[THE DATA Boundary: Start]

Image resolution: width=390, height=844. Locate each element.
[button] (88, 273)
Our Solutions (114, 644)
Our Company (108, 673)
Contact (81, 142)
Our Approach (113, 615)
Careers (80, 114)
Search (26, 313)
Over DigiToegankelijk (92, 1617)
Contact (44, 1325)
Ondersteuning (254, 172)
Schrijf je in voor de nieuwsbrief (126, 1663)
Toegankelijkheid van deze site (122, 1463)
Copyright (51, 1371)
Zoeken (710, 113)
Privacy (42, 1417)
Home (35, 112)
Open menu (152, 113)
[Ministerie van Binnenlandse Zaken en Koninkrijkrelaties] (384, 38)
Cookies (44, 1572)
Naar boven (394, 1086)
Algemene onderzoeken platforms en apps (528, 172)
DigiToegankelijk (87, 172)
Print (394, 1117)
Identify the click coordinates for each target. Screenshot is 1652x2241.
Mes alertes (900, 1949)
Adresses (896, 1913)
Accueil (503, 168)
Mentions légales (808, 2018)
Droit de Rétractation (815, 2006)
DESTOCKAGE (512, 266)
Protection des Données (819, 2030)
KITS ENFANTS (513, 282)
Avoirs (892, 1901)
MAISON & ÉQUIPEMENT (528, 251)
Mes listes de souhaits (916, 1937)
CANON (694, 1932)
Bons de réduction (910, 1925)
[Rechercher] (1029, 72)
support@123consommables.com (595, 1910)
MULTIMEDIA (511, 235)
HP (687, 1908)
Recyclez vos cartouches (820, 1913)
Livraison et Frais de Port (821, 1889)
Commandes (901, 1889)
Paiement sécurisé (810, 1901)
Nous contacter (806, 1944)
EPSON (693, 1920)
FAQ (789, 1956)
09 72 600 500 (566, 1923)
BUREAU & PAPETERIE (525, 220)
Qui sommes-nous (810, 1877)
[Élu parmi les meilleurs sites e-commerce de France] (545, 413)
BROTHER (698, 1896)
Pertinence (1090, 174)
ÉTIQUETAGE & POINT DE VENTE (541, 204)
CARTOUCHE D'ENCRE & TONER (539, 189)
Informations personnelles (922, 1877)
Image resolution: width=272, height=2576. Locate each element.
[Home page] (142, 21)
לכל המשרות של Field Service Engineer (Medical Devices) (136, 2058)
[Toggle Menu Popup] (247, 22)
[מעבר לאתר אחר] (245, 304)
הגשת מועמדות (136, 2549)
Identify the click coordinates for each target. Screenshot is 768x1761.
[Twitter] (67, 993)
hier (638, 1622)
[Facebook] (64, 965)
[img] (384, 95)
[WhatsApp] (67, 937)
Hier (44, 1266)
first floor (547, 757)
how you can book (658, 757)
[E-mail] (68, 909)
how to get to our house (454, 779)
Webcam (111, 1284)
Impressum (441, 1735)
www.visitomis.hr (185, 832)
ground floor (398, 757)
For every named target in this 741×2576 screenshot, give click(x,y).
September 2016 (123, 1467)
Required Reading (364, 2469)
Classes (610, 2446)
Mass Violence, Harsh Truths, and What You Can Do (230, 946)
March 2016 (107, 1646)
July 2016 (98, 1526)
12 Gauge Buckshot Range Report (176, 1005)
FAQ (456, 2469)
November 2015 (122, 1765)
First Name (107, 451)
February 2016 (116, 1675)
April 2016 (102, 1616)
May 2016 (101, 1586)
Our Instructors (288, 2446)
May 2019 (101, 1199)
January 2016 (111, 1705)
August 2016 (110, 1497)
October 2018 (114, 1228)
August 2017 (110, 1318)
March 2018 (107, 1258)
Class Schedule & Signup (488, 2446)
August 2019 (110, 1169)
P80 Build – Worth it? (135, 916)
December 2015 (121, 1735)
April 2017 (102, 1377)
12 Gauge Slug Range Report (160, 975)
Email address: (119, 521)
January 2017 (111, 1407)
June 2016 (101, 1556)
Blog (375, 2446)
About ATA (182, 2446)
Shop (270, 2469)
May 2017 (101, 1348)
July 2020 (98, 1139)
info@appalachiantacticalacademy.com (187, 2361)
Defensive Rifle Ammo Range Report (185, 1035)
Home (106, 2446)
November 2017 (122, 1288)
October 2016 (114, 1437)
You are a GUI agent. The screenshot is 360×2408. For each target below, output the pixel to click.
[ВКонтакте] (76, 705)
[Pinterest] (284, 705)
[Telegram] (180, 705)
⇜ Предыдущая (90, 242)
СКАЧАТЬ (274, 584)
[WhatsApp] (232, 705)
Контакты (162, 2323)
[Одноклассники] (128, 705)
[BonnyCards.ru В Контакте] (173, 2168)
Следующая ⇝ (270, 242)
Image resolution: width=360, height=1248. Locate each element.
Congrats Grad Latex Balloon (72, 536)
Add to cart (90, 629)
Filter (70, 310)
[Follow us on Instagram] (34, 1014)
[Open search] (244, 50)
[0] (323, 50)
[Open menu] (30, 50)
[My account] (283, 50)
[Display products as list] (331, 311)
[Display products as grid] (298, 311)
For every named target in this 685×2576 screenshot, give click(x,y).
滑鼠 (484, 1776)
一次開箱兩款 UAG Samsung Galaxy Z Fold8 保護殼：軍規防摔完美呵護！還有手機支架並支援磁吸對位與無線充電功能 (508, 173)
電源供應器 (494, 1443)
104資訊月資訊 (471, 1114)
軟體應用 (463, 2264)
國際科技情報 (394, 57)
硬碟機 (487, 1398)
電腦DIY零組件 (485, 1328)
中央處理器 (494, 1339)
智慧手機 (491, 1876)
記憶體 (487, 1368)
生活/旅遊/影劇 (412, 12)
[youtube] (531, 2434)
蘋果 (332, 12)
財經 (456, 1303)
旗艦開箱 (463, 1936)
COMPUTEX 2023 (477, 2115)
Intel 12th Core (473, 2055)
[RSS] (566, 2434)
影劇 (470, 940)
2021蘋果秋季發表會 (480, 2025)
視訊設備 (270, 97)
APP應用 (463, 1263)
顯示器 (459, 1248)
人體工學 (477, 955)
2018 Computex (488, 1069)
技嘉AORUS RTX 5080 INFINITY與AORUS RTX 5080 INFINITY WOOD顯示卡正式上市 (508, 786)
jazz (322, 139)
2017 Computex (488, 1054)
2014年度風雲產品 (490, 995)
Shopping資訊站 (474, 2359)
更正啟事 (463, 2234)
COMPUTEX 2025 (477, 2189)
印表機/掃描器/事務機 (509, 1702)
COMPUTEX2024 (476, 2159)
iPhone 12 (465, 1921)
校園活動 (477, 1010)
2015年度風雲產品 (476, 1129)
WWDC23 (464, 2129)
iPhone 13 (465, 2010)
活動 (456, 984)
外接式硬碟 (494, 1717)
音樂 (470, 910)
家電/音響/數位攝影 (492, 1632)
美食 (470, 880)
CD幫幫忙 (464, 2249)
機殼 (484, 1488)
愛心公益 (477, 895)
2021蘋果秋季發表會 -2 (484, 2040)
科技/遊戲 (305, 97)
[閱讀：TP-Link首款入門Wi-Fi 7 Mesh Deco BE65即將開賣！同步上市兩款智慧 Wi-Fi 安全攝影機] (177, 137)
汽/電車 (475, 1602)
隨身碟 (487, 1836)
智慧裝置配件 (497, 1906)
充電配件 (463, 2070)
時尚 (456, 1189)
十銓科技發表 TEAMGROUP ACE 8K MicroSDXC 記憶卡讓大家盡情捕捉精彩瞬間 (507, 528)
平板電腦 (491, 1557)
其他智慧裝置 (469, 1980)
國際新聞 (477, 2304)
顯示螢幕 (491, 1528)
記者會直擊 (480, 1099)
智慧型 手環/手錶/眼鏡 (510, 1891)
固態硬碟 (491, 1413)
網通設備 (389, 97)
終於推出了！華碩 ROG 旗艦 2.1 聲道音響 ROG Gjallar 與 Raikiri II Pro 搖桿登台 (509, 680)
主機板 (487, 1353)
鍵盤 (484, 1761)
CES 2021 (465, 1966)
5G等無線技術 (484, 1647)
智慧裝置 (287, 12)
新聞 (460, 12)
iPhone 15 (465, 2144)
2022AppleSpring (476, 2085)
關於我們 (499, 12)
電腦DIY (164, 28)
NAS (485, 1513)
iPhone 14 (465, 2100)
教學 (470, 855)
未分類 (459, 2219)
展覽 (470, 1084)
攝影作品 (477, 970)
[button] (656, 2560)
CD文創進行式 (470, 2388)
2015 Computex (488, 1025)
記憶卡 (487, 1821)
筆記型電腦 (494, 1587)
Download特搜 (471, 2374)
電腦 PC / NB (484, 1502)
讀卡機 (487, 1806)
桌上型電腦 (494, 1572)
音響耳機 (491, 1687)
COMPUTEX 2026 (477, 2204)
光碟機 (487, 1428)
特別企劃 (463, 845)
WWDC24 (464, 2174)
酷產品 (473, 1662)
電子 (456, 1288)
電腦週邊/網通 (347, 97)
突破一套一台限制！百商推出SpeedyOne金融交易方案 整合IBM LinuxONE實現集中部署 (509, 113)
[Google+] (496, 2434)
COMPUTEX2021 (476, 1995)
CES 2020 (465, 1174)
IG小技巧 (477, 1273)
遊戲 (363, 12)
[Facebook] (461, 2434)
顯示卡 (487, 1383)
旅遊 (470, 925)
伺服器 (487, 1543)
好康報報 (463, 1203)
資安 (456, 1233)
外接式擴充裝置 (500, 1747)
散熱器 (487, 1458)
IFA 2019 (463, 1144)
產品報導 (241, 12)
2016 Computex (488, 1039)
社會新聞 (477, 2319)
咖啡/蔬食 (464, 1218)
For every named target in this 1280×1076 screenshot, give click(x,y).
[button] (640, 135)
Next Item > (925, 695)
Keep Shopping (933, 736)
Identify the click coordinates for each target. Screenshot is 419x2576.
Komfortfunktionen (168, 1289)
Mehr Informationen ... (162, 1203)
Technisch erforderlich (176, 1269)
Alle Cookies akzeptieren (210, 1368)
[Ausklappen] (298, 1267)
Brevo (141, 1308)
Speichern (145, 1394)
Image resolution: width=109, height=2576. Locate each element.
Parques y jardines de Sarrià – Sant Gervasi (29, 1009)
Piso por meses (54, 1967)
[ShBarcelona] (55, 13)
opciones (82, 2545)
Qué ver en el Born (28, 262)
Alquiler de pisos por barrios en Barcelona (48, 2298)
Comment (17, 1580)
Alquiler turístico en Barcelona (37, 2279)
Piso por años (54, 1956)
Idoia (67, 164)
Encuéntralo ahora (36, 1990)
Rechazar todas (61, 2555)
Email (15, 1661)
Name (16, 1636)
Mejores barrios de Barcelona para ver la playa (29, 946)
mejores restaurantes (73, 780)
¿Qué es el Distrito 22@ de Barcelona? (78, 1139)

[THE DATA Boundary: End]

Above are the records. Print exactly, and only, the lines from the line with "讀卡機 (487, 1806)" to the line with "顯示卡 (487, 1383)", both inclusive.

讀卡機 (487, 1806)
桌上型電腦 (494, 1572)
音響耳機 (491, 1687)
COMPUTEX 2026 (477, 2204)
光碟機 (487, 1428)
特別企劃 (463, 845)
WWDC24 (464, 2174)
酷產品 (473, 1662)
電子 (456, 1288)
電腦週邊/網通 (347, 97)
突破一套一台限制！百商推出SpeedyOne金融交易方案 整合IBM LinuxONE實現集中部署 (509, 113)
[Google+] (496, 2434)
COMPUTEX2021 (476, 1995)
CES 2020 (465, 1174)
IG小技巧 (477, 1273)
遊戲 (363, 12)
[Facebook] (461, 2434)
顯示卡 (487, 1383)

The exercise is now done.